Member of the Nebraska Legislature from the 16th district
- In office January 7, 1947 – January 2, 1951
- Preceded by: William Crossland
- Succeeded by: Lenhart Shultz

Personal details
- Born: June 20, 1907 Hoskins, Nebraska
- Died: December 25, 1989 (aged 82) Fort Morgan, Colorado
- Party: Republican
- Spouse: Zelda Anderson ​(m. 1940)​
- Children: 4
- Education: Nebraska Wesleyan University Lamont School of Music
- Occupation: Farmer

= Norris Schroeder =

American politician (1907–1989)

Norris Franklin Schroeder (June 20, 1907 – December 25, 1989) was a Republican politician from Nebraska who served as a member of the Nebraska Legislature from the 16th district from 1947 to 1951.

==Early life==
Schroeder was born in Hoskins, Nebraska, in 1907. He attended Nebraska Wesleyan University and maintained a farm in Hoskins, where he served on the school board.

==Nebraska Legislature==
In 1946, State Senator William Crossland declined to seek re-election, and instead ran for Wayne County Attorney. Schroeder ran to succeed him in the 16th district, which included Colfax, Stanton, and Wayne counties. In the nonpartisan primary, he faced former State Representative Albert Fickler; businessman Lenhart Shultz; and Otto Weber, a member of the Colfax County Soil Conversation Board. Schroeder placed first in the primary, winning 44 percent of the vote, and advanced to the general election with Shultz, who placed second with 25 percent of the vote. Schroeder narrowly defeated Shultz, winning by 64 votes.

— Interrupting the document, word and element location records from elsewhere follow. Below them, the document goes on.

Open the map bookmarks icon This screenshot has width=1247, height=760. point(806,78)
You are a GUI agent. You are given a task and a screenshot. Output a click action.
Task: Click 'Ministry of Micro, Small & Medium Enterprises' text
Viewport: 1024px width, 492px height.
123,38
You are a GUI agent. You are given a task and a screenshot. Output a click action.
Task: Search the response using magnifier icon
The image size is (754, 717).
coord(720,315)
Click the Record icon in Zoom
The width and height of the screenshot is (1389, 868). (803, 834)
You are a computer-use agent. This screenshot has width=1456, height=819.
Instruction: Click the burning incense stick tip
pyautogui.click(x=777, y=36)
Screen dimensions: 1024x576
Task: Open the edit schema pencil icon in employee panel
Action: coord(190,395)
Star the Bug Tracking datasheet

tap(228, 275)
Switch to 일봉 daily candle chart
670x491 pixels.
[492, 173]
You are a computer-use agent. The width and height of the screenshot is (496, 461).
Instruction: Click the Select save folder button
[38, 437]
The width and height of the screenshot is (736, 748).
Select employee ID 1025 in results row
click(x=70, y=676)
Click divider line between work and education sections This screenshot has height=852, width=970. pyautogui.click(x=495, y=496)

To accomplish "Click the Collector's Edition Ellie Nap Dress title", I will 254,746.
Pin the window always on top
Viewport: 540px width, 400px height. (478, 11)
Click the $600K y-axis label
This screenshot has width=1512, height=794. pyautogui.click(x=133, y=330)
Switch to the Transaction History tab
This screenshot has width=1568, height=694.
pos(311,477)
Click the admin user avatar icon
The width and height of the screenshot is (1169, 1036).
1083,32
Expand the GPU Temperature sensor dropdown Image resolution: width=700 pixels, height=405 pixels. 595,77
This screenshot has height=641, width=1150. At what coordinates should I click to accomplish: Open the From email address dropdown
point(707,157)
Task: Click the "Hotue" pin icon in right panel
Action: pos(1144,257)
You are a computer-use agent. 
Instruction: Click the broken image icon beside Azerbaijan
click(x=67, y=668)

Schroeder ran for re-election in 1948, and was re-elected unopposed. In 1950, Schroeder initially announced that he would not seek re-election, but decided to run for a third term at the last minute. He faced Shultz, in a rematch of their 1946 race, and placed first in the primary by a wide margin, receiving 61 percent of the vote to Shultz's 39 percent. Shultz ultimately defeated Schroeder in the general election, winning 55 percent of the vote.

==Post-legislative career==
In 1951, following the death of Republican Congressman Karl Stefan, Schroeder attended the Republican Party's 3rd district committee meeting, where he nominated Bob Harrison to run as the Republican nominee in the ensuing special election.

Schroeder sold the land that he owned in Stanton and Wayne counties and moved with his wife to a ranch in Fort Morgan, Colorado.

==Death==
Schroeder died on December 25, 1989.